Beloved Togolese icon Bella Bellow found extraordinary success as a singer in West Africa and beyond before suffering a fatal car accident at the young age of 27.
Georgette Adjoavi Bellow was born near Togo’s capital Lomé in West Africa in 1945. The songbird’s talents were quickly discovered by her teachers, and she performed in concerts at school by the early 1960s.
“We predicted that Georgette would later become a star,” said Bellow’s teacher and future minister of culture Mathieu Kofi in a 1998 Inter Press Service article.

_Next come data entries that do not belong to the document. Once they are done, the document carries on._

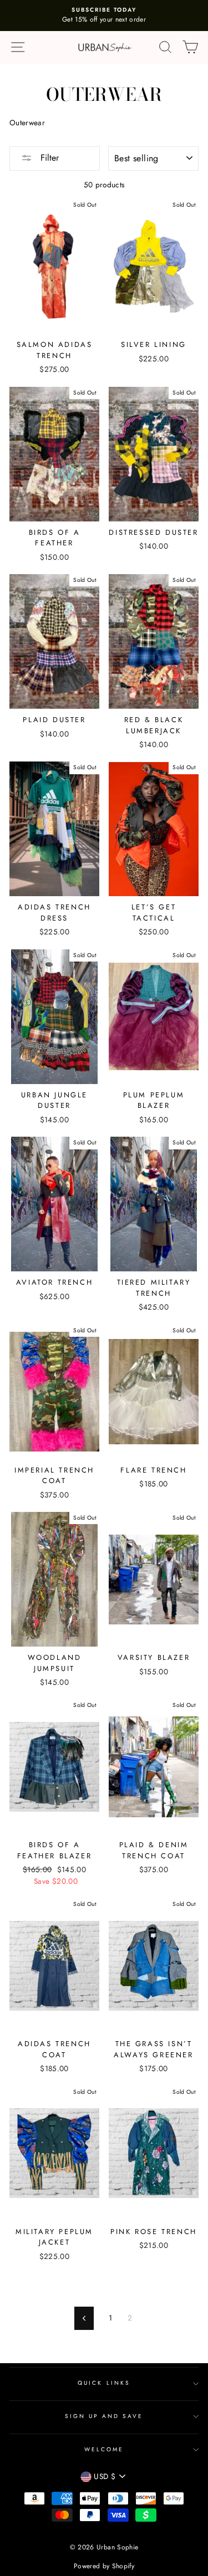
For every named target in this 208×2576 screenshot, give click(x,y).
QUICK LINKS (104, 2383)
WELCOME (104, 2449)
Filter (48, 157)
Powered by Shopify (104, 2566)
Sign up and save (104, 2416)
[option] (104, 15)
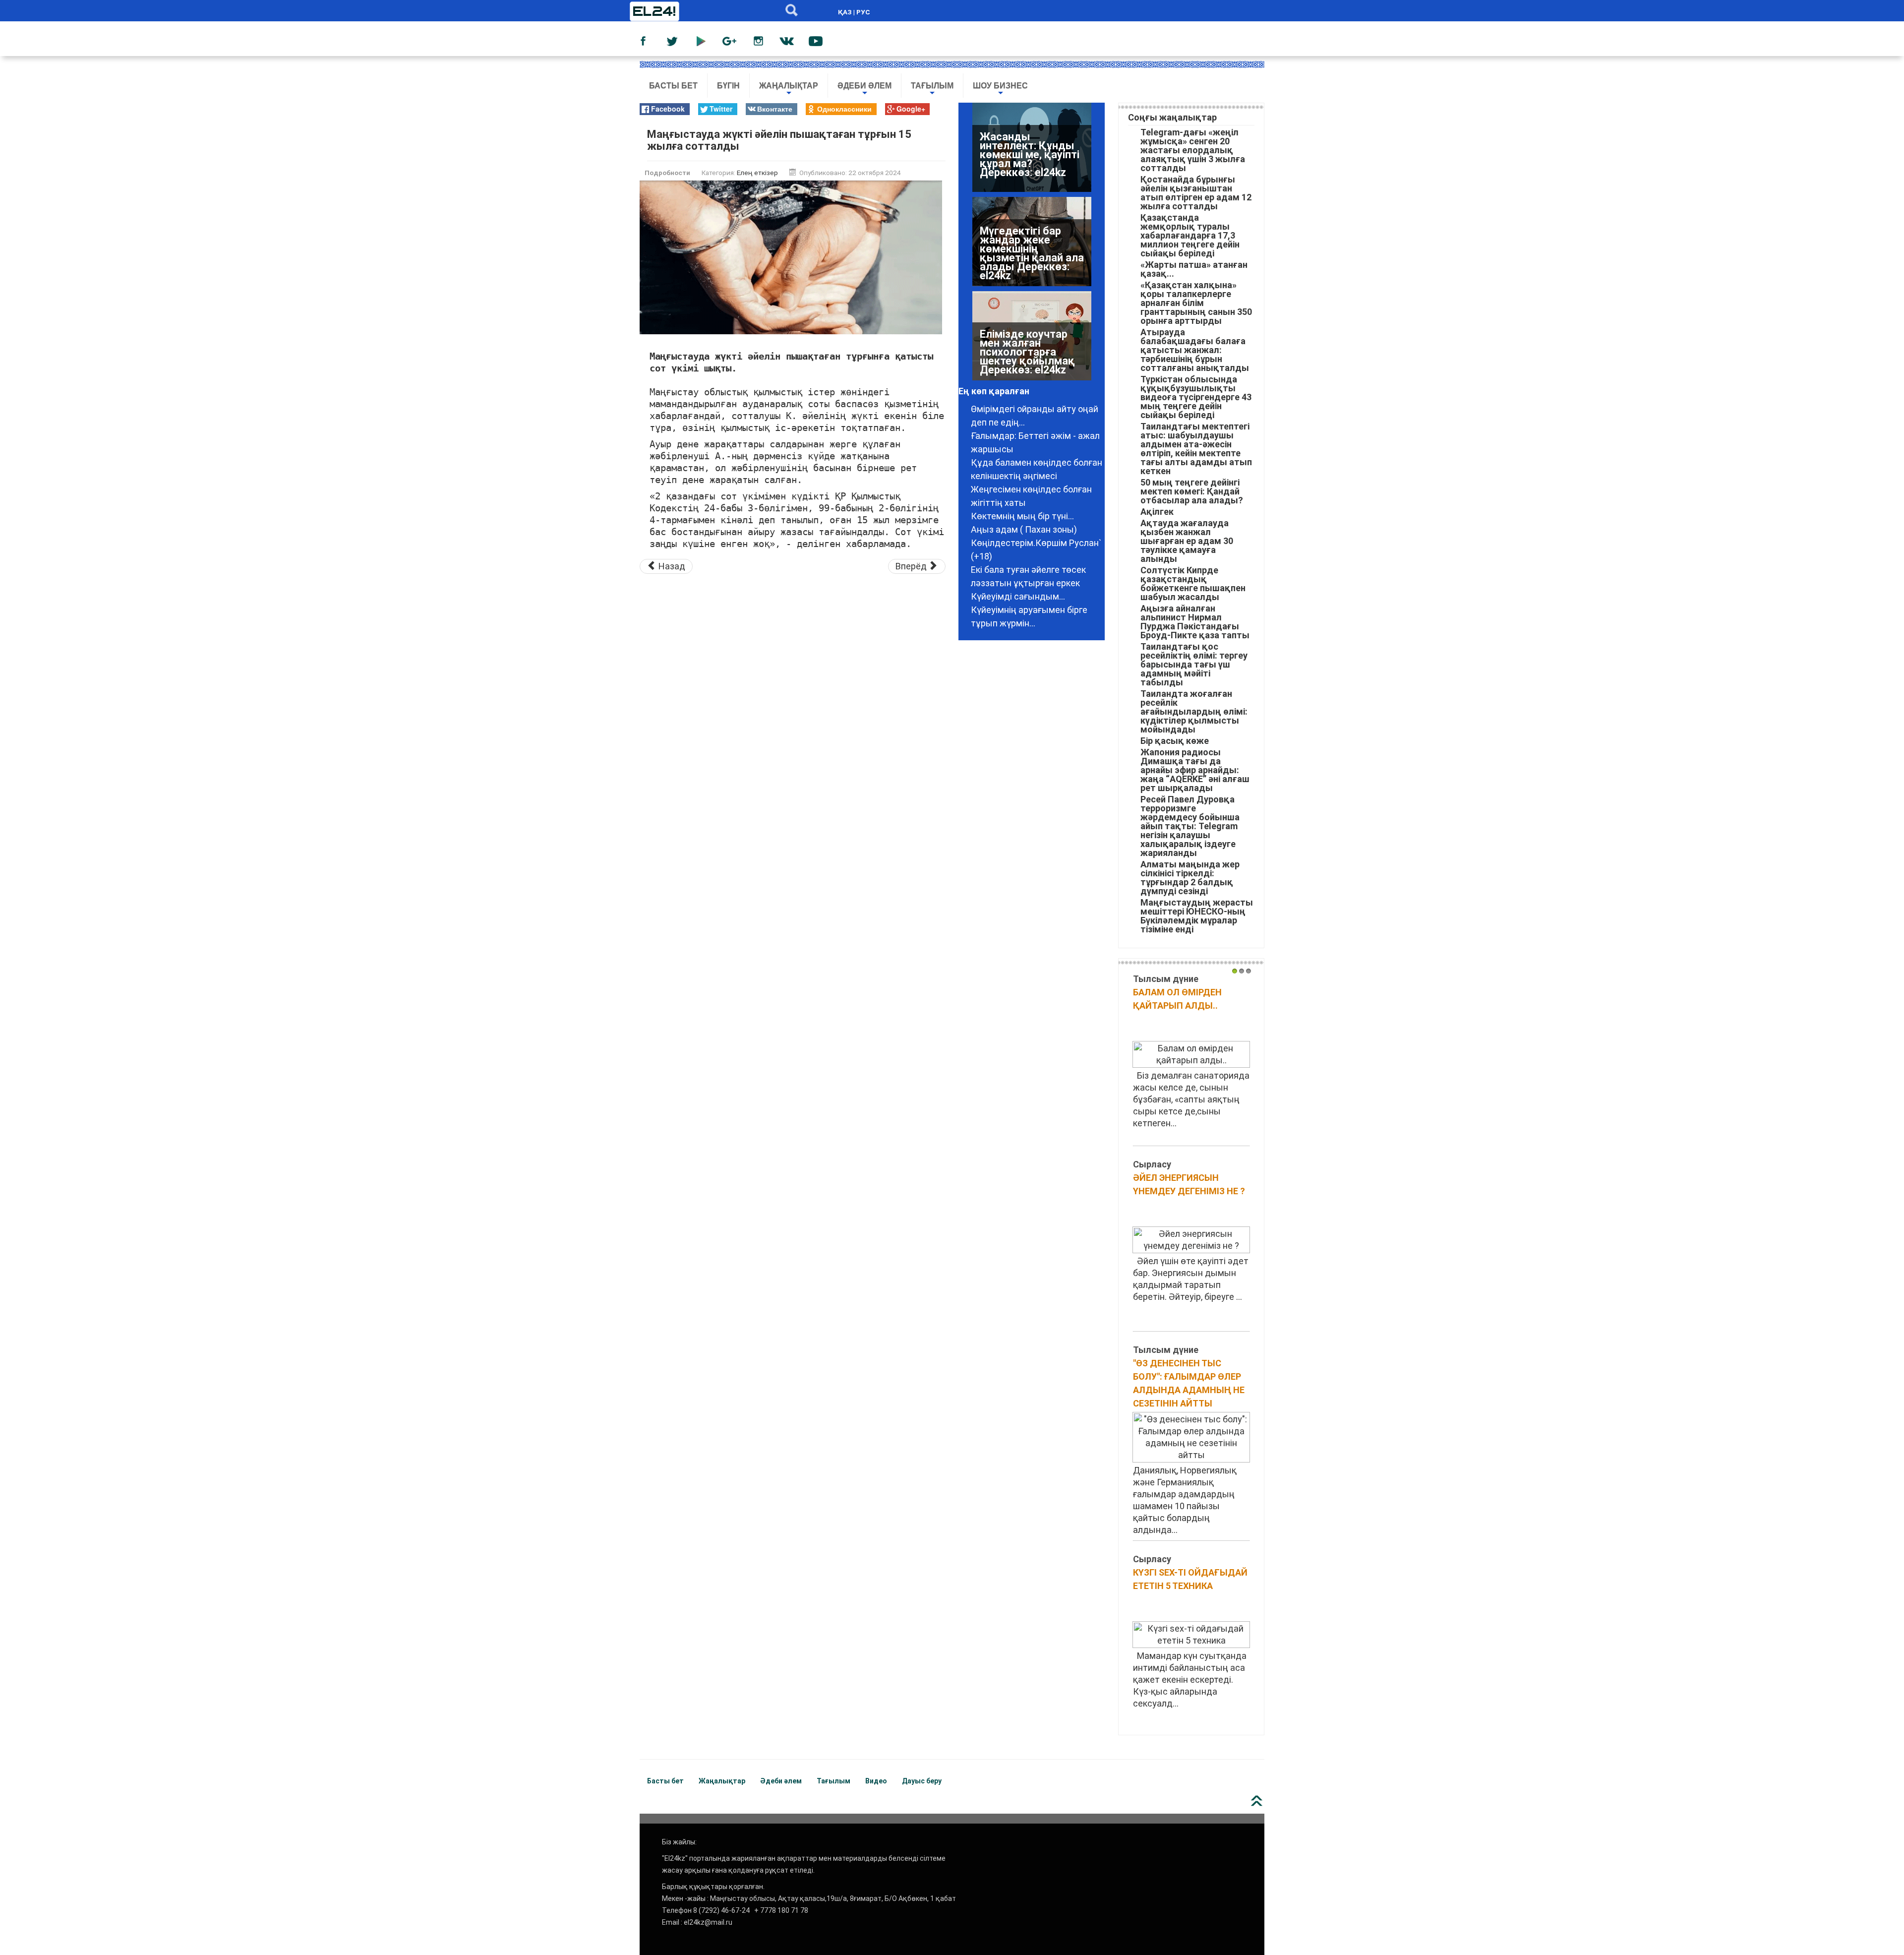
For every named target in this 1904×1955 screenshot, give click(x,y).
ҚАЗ (845, 12)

Soon after finishing school, Bellow began her working relationship with music producer and founder of Africa’s first music label, Gérard Akueson.
At the age of 19, Bellow debuted her melodic ability on an international stage at The First World Festival of Negro Arts in Dakar, Senegal.
She found her unique style, a mix of contemporary beats and her country’s folklore, while immersed in the musical landscape of 1960s Paris.
Following the success of her debut album “Rockia,” Bellow embarked on her first tour across Africa.
She made history as the first Togolese singer to perform at the Olympia venue in Paris, and she represented her country in music festivals in Rio de Janeiro and Athens.
Bellow’s life came to an abrupt end when her driver fell asleep at the wheel. The ensuing car crash proved fatal for Bellow.
Despite having less than two dozen recorded songs, the Diva of Togo endured as a music legend. Citizens of Togo continue to honor Bellow each December, the month of her passing in 1973.
Multiple Grammy-Winner Angélique Kidjo ranks Bellow among her seminal inspirations, having first seen the singer perform in a club at age 13.
“For me, seeing her sing and she was so beautiful, so elegant. I’m like ‘this woman is an angel on Earth,’” said Kidjo in an interview with BBC Afrique’s Ata Ahli Ahelba. “I was just mesmerized, and I couldn’t sleep when I came back.”
Kidjo, whose album “Mother Nature” was released in 2021, wrote her first song as a tribute to Bellow.
“People like my mother are rare. They come and do what they have to do, and go very quickly like a shooting star,” said Nadia Elsa, Bellow’s daughter, in the BBC Ata Ahli Ahelba interview.